Mais il arrive que le disparu ne soit pas retrouvé. Les familles sont alors hantées par l’idée qu’il puisse mourir sans qu’elles le sachent, ce qui leur interdirait tout deuil. « Avant, la police inscrivait son nom au fichier des personnes recherchées », indique M. Coulon. Lors d’un simple contrôle d’identité, les forces de l’ordre pouvaient tomber dessus. Désormais, lorsque la police ne juge pas sa disparition inquiétante, elle n’y inscrit plus son nom. Elle ne dépose pas non plus d’ADN au fichier national des empreintes génétiques.

Si le disparu fait une mauvaise rencontre, comme le craint l’entourage de Carine, et qu’il décède, sans aucun papier d’identité, que se passera-t-il ? Si l’on retrouve son corps, une autopsie sera entreprise pour connaître les causes du décès. Si la mort est jugée violente, des prélèvements ADN seront effectués.

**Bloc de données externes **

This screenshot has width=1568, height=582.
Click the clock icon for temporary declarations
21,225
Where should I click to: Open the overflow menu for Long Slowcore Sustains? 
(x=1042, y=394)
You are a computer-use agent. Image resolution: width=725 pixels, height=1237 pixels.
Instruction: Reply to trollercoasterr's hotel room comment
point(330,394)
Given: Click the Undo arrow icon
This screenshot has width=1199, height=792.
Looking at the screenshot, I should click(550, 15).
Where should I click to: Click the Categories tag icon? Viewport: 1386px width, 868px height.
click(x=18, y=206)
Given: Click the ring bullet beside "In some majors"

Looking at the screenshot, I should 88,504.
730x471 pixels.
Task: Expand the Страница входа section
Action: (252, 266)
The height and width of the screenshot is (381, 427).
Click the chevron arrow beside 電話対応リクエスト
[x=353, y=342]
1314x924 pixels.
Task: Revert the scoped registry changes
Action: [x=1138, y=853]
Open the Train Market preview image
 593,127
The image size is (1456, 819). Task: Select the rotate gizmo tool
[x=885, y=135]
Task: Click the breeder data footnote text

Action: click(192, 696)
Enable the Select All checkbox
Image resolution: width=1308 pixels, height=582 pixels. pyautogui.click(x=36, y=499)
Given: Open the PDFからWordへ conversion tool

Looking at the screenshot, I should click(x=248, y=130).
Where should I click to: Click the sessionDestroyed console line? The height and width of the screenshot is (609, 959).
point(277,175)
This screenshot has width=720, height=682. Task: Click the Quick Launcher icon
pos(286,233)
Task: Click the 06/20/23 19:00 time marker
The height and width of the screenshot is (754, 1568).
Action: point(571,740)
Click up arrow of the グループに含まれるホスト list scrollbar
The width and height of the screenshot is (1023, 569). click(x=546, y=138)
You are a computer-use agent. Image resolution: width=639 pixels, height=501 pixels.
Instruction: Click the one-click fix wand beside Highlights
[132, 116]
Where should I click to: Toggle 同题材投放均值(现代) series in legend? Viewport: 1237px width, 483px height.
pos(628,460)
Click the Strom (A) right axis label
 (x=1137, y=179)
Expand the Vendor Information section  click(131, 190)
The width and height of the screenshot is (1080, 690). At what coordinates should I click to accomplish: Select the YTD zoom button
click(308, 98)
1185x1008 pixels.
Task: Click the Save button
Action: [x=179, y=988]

Mais, bien sûr, ils ne trouveront pas de correspondance dans le fichier national des empreintes génétiques.

Si la mort est jugée « naturelle » – ce qui est aussi le cas lorsqu’une personne, même anonyme, décède sur la voie publique (crise cardiaque) ou à l’hôpital –, « aucun test génétique ne sera effectué, faute de ligne budgétaire », indique un représentant de la place Beauvau.

Les parents ont donc bien quelques raisons de craindre que leur disparu ne soit enterré sous X, ce qui est le cas de 180 personnes, environ, chaque année.